Task directions: "Image resolution: width=293" appears in one line; retype that line and all lines following it through the end of the records, with nothing left out or added.

─── Records supplied

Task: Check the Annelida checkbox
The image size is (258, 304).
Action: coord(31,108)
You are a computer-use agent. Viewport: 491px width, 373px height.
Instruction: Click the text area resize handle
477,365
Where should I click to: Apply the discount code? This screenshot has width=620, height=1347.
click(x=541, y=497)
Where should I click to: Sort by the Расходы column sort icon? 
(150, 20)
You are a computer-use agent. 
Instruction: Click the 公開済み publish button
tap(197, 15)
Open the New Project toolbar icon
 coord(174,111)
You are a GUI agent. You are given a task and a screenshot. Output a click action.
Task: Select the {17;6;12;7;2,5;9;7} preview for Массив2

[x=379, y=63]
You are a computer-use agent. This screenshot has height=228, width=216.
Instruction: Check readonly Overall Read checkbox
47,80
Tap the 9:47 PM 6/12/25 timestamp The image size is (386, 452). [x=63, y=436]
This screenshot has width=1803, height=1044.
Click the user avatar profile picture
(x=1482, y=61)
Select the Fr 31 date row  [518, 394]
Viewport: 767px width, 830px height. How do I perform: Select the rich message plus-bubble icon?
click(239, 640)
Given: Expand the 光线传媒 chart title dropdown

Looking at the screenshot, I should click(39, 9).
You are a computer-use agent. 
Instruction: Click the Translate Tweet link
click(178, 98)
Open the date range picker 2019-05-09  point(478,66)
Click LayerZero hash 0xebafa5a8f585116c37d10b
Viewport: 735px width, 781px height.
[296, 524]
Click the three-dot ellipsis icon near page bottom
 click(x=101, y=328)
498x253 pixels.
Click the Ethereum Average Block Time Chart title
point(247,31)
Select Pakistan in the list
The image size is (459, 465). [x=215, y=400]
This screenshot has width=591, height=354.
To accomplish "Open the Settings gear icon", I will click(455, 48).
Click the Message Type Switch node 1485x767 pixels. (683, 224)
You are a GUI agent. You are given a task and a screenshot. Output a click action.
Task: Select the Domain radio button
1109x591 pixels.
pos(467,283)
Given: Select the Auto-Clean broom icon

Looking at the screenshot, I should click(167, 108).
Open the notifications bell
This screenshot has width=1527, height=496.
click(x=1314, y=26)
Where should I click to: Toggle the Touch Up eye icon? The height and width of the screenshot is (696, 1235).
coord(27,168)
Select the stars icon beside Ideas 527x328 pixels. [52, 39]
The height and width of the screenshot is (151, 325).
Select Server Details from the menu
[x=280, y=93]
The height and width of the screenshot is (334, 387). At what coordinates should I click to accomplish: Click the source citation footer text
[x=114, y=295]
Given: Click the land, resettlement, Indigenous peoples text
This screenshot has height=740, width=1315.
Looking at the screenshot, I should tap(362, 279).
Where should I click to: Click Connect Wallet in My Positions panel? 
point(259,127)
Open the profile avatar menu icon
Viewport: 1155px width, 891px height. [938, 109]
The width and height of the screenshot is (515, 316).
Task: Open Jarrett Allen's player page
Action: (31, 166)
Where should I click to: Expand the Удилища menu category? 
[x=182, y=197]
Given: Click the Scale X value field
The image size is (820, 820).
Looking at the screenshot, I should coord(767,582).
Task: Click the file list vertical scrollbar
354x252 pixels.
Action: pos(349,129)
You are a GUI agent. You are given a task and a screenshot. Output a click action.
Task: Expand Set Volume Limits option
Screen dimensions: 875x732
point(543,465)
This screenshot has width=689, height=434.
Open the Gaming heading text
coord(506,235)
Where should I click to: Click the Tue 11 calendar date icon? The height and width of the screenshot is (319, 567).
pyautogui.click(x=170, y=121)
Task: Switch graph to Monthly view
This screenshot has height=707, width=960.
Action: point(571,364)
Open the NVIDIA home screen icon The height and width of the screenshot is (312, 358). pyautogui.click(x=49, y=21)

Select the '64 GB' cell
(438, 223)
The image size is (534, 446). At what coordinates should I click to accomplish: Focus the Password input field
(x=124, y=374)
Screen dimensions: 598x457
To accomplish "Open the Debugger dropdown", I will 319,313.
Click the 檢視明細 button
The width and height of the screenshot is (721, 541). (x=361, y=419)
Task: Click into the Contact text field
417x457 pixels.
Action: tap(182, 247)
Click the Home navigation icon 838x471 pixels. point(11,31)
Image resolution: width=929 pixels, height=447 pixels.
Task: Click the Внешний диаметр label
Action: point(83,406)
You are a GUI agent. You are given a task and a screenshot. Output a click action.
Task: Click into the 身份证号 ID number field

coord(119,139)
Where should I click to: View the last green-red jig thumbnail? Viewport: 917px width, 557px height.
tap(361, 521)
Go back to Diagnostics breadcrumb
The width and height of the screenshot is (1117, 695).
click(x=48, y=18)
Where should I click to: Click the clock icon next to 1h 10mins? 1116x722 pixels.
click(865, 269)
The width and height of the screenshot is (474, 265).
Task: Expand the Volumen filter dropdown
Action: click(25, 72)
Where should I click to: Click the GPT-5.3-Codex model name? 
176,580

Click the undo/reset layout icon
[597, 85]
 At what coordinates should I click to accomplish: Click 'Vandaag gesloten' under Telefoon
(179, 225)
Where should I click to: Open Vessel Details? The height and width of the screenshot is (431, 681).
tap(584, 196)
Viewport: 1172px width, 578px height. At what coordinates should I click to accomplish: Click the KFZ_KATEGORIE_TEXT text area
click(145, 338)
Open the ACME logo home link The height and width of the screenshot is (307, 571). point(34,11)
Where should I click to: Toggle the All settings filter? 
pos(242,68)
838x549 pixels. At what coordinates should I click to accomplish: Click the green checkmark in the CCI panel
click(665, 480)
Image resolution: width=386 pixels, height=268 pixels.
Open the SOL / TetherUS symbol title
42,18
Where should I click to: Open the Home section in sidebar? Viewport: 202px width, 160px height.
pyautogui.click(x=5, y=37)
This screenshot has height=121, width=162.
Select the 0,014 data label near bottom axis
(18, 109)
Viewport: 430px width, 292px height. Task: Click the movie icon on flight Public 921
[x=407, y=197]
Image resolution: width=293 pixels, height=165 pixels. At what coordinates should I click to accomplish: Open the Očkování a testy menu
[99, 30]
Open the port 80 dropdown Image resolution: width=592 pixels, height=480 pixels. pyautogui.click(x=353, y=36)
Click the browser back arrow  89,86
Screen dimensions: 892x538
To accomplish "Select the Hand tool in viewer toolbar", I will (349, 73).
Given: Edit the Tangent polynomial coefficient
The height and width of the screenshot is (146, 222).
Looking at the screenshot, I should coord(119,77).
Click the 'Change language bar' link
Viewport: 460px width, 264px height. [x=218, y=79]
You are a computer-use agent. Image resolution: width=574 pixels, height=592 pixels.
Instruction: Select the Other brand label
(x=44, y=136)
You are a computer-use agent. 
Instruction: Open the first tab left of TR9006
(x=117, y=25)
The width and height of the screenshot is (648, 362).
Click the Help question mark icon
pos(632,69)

──────

Response for this exercise:
Image resolution: width=293 pixels, height=165 pixels. At what coordinates should I click to accomplish: Open the Očkování a testy menu
[99, 30]
Open the port 80 dropdown Image resolution: width=592 pixels, height=480 pixels. pyautogui.click(x=353, y=36)
Click the browser back arrow  89,86
Screen dimensions: 892x538
To accomplish "Select the Hand tool in viewer toolbar", I will (349, 73).
Given: Edit the Tangent polynomial coefficient
The height and width of the screenshot is (146, 222).
Looking at the screenshot, I should coord(119,77).
Click the 'Change language bar' link
Viewport: 460px width, 264px height. [x=218, y=79]
You are a computer-use agent. Image resolution: width=574 pixels, height=592 pixels.
Instruction: Select the Other brand label
(x=44, y=136)
You are a computer-use agent. 
Instruction: Open the first tab left of TR9006
(x=117, y=25)
The width and height of the screenshot is (648, 362).
Click the Help question mark icon
pos(632,69)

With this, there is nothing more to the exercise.